Hello friends. We have a great tariff today on a category that is as popular as it gets with our list members: prime-drinking-window Rioja Reserva:

As you can see, we have what I think is about as low a price as you can find on this one. The reason why is a little inside-baseball, so if you don’t really care about the structure of the wine trade, go ahead and skip the next paragraph.

Okay, wine trade geeks. So imported wines generally come to us one of two ways. The first (and more common) is from producer to importer to distributor to us. The second is from producer directly to distributor to us. When a distributor brings a wine in directly from an out-of-country producer, they call it one of their “direct import” bottles or “DI” bottles. DI is also tossed around as a verb, as in “yeah, bro, we totally DI’d this one; that’s why the price is so low.”

Beronia had come into Seattle through the more traditional route, but recently, one of our excellent importer/distributor partners began DI-ing, and they passed most of the savings onto us. Which is great. Because now a Reserva that we would have offered for $17-$20 we can tick just under $15.

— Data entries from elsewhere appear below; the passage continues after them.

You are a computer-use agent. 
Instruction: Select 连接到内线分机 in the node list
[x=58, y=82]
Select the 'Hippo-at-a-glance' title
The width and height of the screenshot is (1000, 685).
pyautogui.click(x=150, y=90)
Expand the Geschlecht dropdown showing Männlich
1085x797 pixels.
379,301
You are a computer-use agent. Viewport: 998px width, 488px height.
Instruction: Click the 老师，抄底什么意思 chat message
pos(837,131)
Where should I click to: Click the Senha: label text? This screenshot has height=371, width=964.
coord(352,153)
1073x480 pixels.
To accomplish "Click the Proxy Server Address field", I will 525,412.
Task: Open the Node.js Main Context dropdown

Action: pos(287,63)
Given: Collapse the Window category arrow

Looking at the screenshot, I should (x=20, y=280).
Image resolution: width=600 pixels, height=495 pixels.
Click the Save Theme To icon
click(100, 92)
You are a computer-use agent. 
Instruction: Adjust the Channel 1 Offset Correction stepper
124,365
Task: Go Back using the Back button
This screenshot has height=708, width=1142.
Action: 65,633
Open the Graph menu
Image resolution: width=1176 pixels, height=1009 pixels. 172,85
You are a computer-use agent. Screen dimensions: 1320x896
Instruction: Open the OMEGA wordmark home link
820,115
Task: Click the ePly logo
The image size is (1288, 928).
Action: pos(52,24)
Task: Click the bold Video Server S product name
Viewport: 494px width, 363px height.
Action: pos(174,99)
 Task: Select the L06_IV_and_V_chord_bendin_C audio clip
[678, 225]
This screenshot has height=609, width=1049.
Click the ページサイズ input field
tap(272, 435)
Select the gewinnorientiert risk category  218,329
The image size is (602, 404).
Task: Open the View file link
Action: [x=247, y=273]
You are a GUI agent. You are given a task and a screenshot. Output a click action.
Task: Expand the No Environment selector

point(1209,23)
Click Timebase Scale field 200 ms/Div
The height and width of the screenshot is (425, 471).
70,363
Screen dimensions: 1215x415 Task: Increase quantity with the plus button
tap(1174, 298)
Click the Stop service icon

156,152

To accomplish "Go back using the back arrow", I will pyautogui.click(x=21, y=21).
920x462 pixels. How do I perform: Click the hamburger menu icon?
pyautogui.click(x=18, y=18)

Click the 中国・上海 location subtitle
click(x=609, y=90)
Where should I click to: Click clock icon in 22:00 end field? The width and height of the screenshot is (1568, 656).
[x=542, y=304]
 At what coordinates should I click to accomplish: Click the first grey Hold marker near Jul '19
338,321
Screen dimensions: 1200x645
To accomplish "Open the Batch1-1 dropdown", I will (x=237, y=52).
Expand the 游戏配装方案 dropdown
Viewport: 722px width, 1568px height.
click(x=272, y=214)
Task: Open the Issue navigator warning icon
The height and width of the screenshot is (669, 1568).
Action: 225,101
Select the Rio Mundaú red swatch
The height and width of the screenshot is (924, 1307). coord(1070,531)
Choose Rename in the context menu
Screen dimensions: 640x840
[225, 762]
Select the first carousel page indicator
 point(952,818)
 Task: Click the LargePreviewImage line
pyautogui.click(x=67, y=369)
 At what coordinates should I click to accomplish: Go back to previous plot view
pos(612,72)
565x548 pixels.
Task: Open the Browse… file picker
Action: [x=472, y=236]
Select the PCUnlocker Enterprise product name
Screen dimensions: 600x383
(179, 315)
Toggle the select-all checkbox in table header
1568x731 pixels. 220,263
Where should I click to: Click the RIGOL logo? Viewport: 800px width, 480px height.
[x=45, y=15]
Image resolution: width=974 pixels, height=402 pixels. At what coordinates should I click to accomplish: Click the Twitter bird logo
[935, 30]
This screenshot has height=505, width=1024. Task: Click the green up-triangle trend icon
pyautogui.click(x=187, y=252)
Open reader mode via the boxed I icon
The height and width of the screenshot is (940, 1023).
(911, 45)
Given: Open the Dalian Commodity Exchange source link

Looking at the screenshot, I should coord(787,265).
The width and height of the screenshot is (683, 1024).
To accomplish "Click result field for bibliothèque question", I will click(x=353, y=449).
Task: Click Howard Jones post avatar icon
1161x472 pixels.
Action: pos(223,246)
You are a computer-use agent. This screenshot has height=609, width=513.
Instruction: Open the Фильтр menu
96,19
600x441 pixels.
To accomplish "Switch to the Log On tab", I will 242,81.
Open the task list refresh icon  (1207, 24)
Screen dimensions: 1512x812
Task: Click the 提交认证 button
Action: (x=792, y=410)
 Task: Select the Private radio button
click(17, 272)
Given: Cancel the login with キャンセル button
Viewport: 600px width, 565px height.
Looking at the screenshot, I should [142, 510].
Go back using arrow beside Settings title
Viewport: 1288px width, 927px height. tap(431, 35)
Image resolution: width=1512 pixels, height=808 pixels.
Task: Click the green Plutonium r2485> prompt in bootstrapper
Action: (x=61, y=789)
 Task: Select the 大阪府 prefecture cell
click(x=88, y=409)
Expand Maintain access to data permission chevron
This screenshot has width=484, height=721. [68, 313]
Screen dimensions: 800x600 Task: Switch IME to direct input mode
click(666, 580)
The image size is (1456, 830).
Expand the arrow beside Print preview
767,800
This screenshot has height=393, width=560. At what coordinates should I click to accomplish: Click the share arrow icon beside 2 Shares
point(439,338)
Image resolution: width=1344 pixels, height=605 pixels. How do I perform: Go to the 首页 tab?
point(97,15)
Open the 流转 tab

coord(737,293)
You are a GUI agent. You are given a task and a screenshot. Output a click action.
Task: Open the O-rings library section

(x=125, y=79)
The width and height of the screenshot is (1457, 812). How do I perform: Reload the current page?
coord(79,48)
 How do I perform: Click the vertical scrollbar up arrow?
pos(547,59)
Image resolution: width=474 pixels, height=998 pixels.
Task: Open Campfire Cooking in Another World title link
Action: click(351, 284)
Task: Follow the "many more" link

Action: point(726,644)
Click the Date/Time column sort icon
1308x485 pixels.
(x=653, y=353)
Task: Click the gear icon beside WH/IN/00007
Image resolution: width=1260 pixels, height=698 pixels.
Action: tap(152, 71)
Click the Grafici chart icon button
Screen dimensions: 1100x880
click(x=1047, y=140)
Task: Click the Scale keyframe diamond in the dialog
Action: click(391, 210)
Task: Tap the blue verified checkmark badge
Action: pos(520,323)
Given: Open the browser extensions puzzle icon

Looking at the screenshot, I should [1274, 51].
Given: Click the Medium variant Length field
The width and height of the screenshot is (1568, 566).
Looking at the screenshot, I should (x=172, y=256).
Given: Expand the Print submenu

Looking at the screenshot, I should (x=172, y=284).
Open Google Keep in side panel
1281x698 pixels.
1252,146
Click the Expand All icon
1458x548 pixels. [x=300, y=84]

Now all that trade geekery means nothing if the wine is pedestrian, but Beronia is anything but. They were founded in the early 1970s (which makes them a total newbie by Rioja standards) by a Spanish gastronomic society in Rioja Alta dedicated to the preservation of traditional styles, and they are now owned by famed sherry house Gonzales-Byass.

What never ceases to amaze with Rioja is the quality of fruit and (especially) the length of aging that we get for such competitive tariffs. This is 90% Tempranillo, rounded out with small amounts of Graciano and Mazuelo. It spent twenty months in barrel and has now been in bottle for another four years.

It begins with a lovely nose that is right in that tweener stage between primary and maturing. There is still fresh fruit, deep and black and dusted with star anise, and there is also that classic maturing Tempranillo-in-American-oak nose of shitake-meets-bay-leaf-meets-cedar. That earthy, complex, appetizing nose is confirmed by a palate-coating mouthful of savory mushroom stock, brambly leafy blackberry/black cherry fruit, and Dr. Pepper spice. There’s such generosity, such pleasure for the tariff.

“Pleasure” is a word that shows up a few times in famed British wine critic Jancis Robinson’s note:  Purple Pages (Jancis Robinson): “[REVIEW TEXT WITHHELD].”

And of course we can’t ignore the drinking window. Jancis says 2011-2017, and I’m inclined to agree that we’re smack in the middle of prime drinking time for this lovely wine. That is the true beauty of Spain, and of Rioja in particular, one of the last remaining regions that is willing to age our wines for us. No cellars necessary to drink perfectly mature wines.

First come first served up to 24 bottles, and the wine should arrive in about a week, at which point it will be ready for pickup or shipping during the next temperature-appropriate shipping window.